### Supplied records:
# # #

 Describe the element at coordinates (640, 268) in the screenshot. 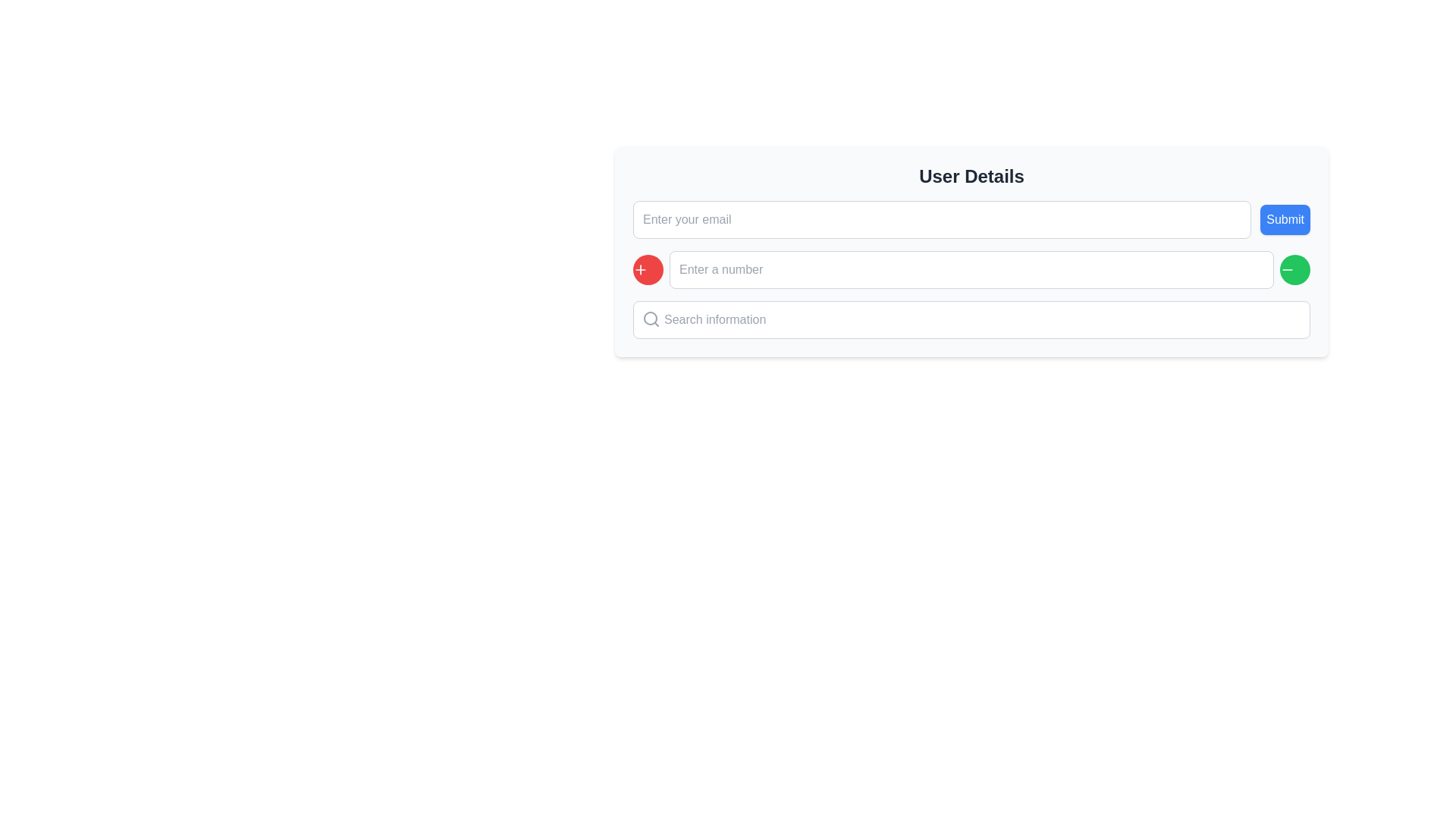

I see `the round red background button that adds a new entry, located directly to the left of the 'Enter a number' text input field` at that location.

# # #

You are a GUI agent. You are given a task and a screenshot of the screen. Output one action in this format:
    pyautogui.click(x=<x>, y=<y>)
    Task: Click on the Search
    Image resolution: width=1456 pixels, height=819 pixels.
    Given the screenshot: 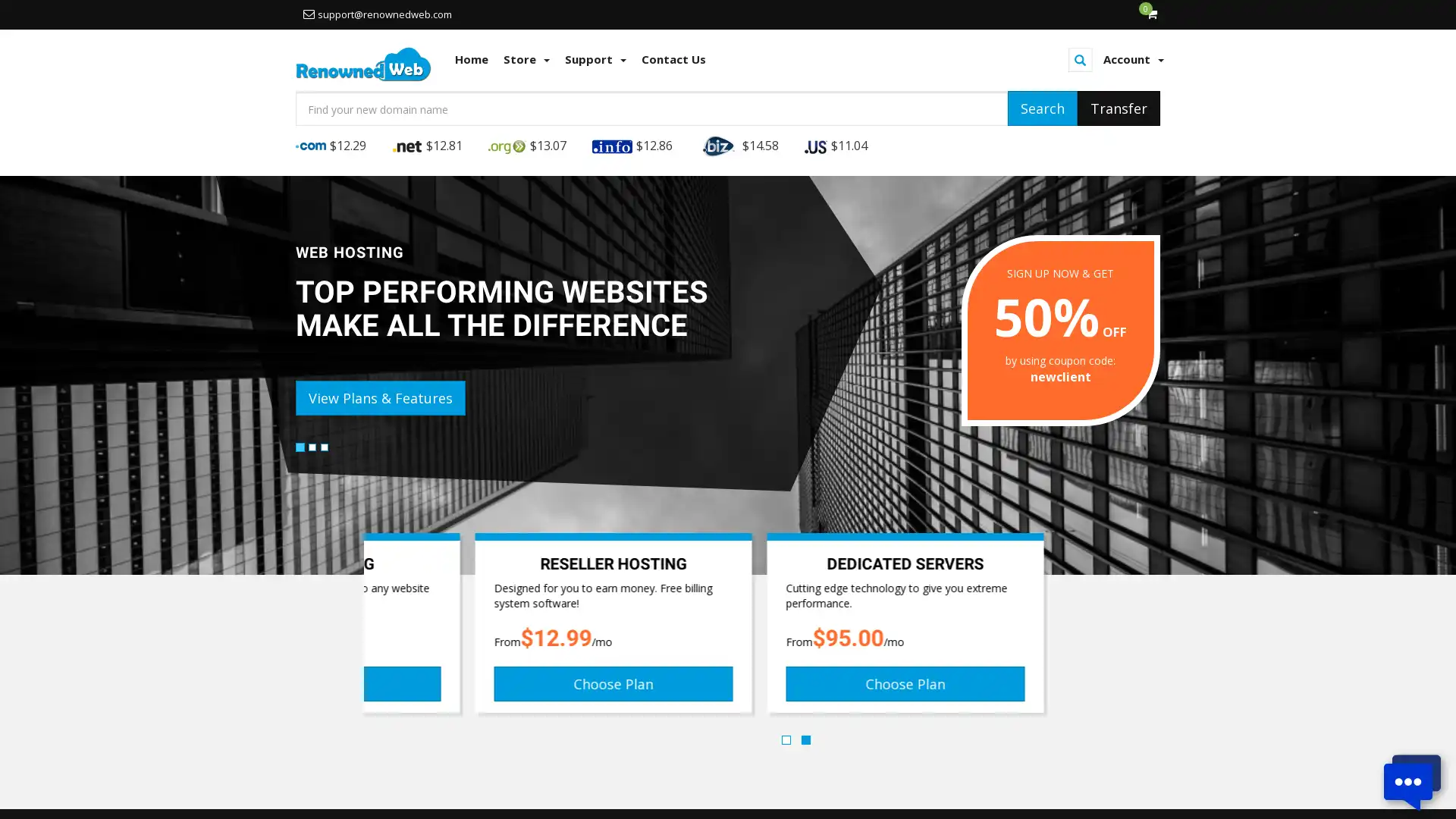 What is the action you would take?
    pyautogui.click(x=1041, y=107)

# # #

Starting at the line containing "Describe the element" and stopping after the line containing "at that location.", can you put those lines into a JSON list of strings, one per line, with blank lines and pictures left out?

[
  " Describe the element at coordinates (640, 268) in the screenshot. ",
  "I see `the round red background button that adds a new entry, located directly to the left of the 'Enter a number' text input field` at that location."
]